A short note for my fellow Michael Connelly fans - The Lincoln Lawyer is worth watching. Opening last weekend, it ranked in fourth place. Ninety-five percent of its viewers were over 25, which means the theaters were relatively quiet and unsticky (check here for other stats). Rotten Tomatoes currently rates it in the 80% range, which isn't shabby.
But you don't care about the figures, most likely. You've read the book, and you want to know how the movie measures up. You won't love it as much as you loved the original, of course. No bibliophile ever does. Still, it's an entertaining story.
Matthew McConaughey is a good Mickey Haller, shameless but likeable. William H. Macy is a fine investigator. Don't listen to critics who complain that Ryan Phillippe is just too sweet to be Louis Roulet - isn't that the point? On the other hand, Marisa Tomei smiles too much. She is not a credible Maggie McFierce.
The action follows the book's plot as closely as a 2-hour film can follow a 432-page book - which is to say, perhaps too closely. A lot of quick comments and short scenes set up the plot and move it along. Some take the place of adequate plot development. Some events seem to happen too quickly or out of the blue, especially if you, say, sneezed just as the explanatory sentence was uttered.
The central problem with this movie, though, is that it follows the wrong thread.
The beauty of Michael Connelly's books is that they're not all about plot. His major characters, and many of his minor ones, are well developed. Big questions are never far from the surface. Mickey Haller is dealing with a legal conflict, to be sure, but his larger conflict is in his soul. After years of being the best public defender in L.A., can he tell the difference between innocence and guilt? Has he lost his own innocence? When terrible events start to unroll, is he in any way culpable?

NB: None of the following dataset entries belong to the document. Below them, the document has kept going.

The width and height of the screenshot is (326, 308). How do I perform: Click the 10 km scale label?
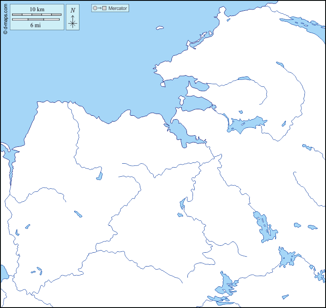click(x=37, y=9)
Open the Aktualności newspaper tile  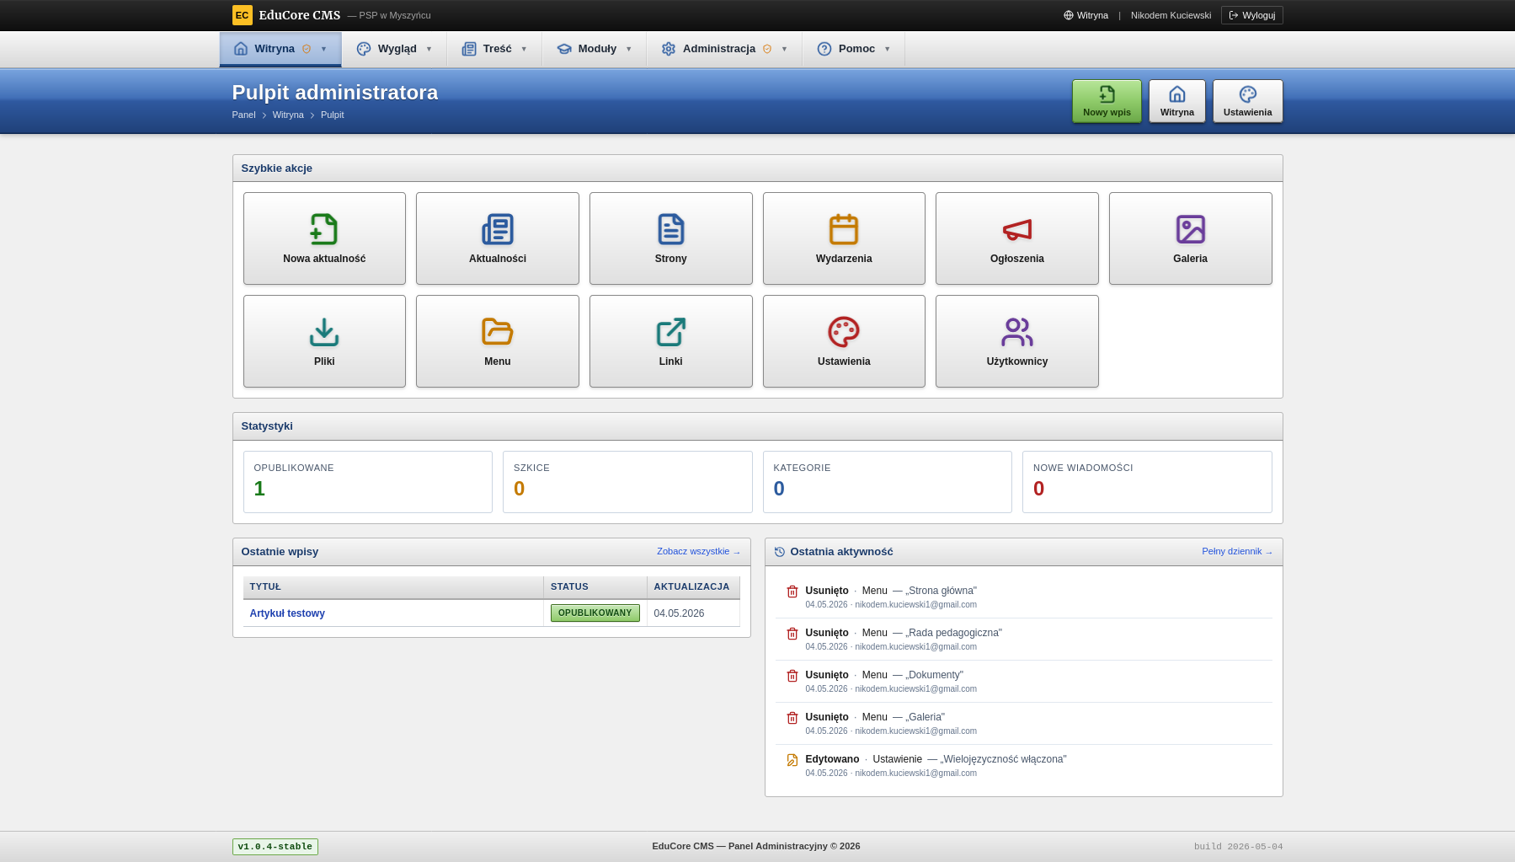(498, 238)
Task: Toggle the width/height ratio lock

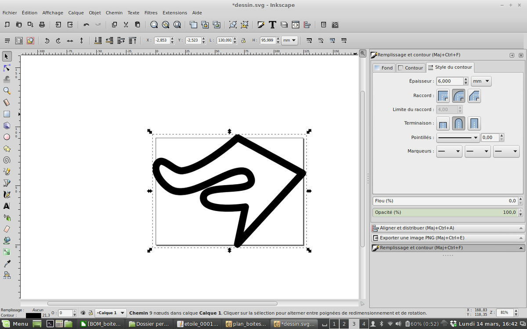Action: click(x=243, y=40)
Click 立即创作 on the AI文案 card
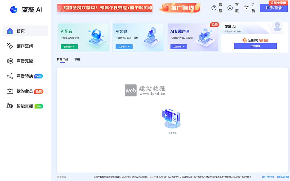The image size is (290, 181). tap(124, 47)
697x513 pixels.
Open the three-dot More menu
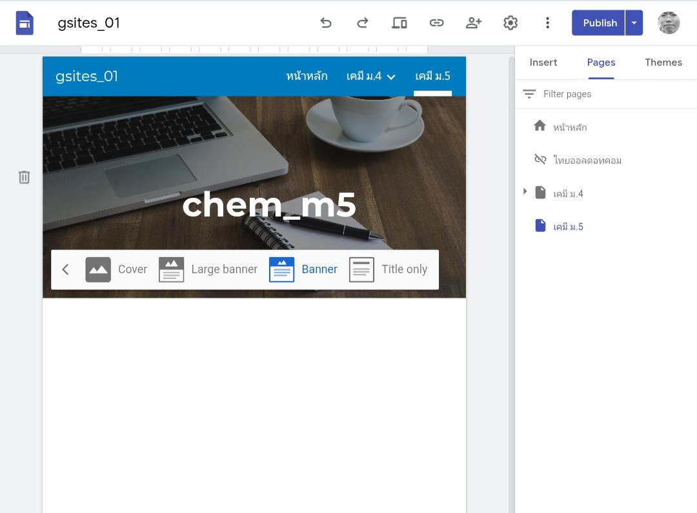coord(547,23)
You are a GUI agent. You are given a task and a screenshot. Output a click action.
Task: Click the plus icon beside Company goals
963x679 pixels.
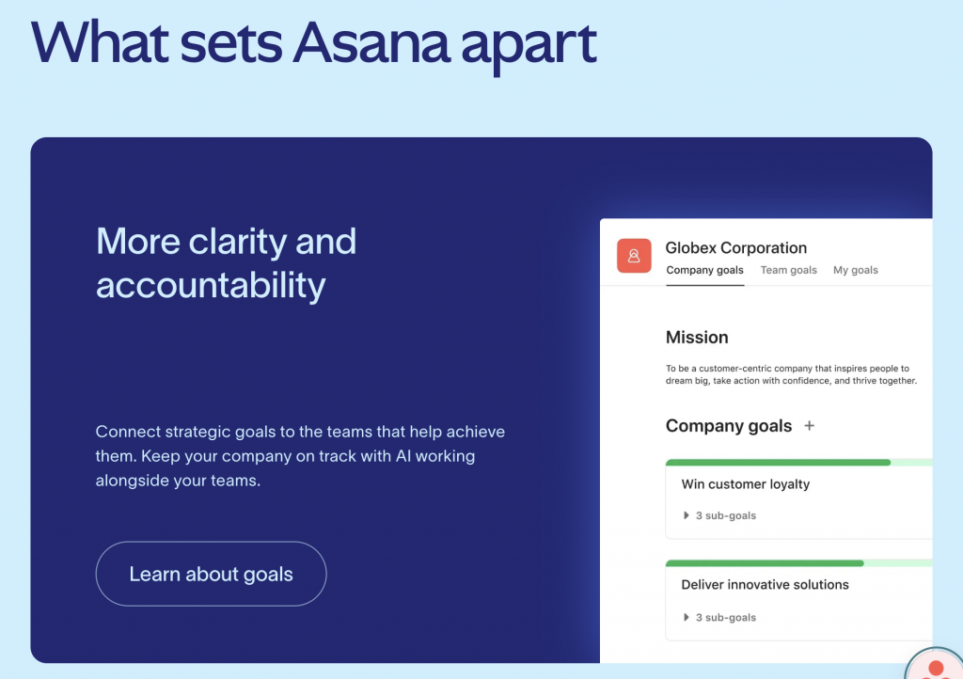coord(809,425)
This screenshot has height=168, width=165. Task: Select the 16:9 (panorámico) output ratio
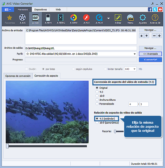(x=97, y=123)
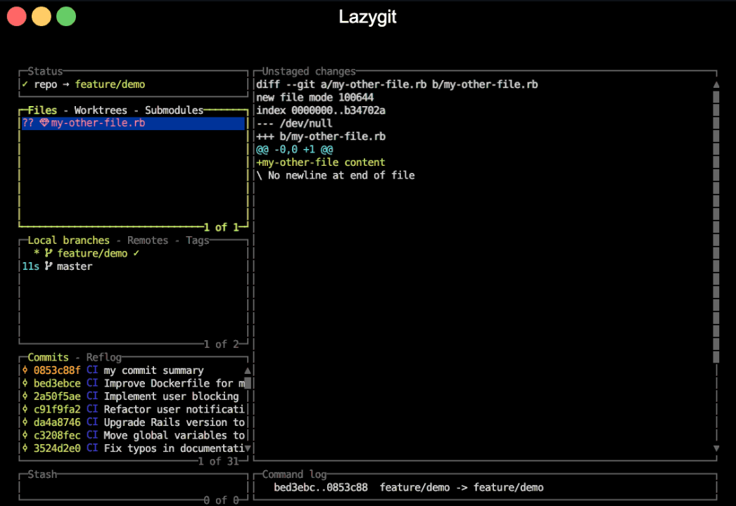The image size is (736, 506).
Task: Select the master branch entry
Action: (x=74, y=266)
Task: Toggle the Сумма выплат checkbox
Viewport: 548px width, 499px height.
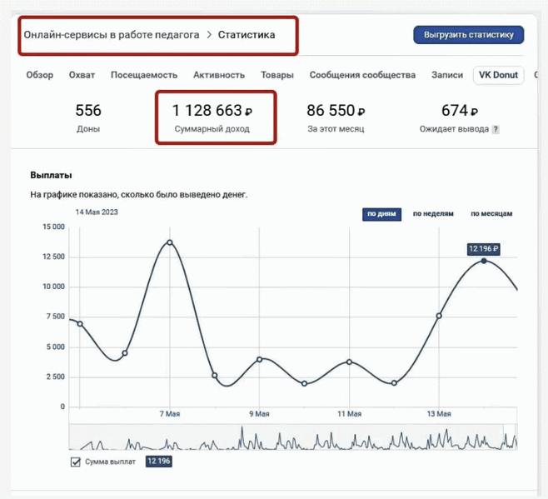Action: click(x=76, y=462)
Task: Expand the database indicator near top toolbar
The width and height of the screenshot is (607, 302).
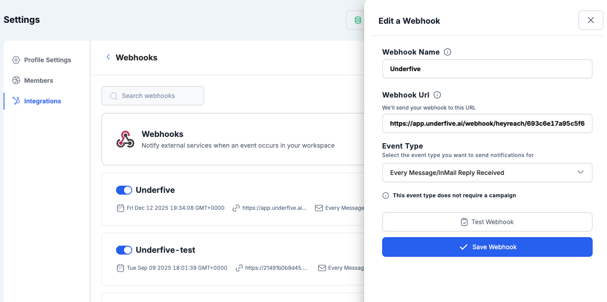Action: (x=357, y=20)
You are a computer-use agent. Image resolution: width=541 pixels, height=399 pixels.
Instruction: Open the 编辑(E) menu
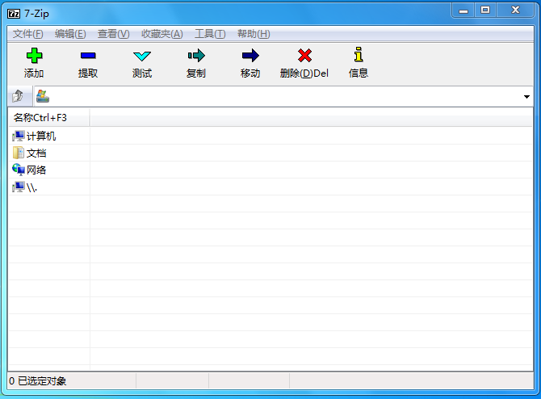pyautogui.click(x=70, y=34)
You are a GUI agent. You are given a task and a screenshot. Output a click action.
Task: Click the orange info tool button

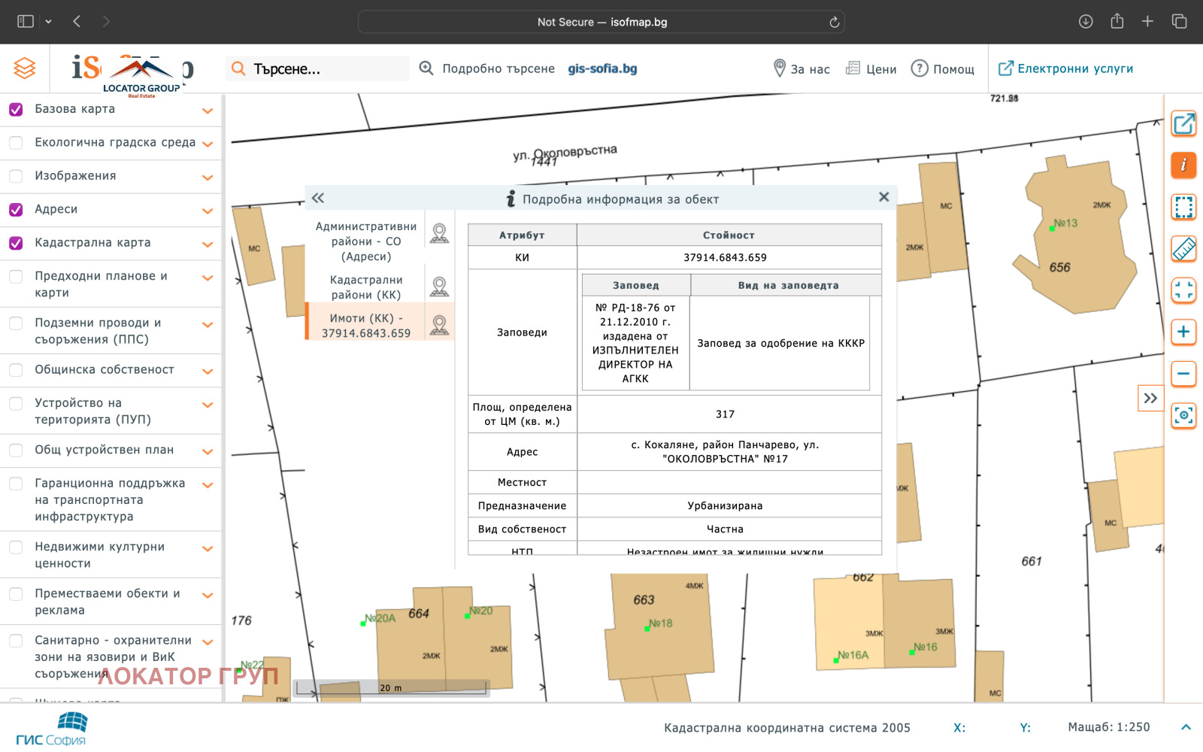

The movie Haller recapitulates the actions of the book Haller, but he shows no character development whatsoever. Yes, he asks one or two of the big questions in some of those speedy scenes, but he is not possessed by them. By the end, he has solved his legal problem and is still alive (which is not always a certain outcome), but he is still who he was at the beginning.
The director could have made The Lincoln Lawyer a psychological thriller. The movie could have been dark and deep and terrifying. Instead, it is witty, fast-paced, scary in places, but far from profound. It's good entertainment, but - even though Connelly was one of the screenwriters - it doesn't begin to do what his books do.
And that's just another reason why we still need books. Connelly's next, The Fifth Witness, is due April 5.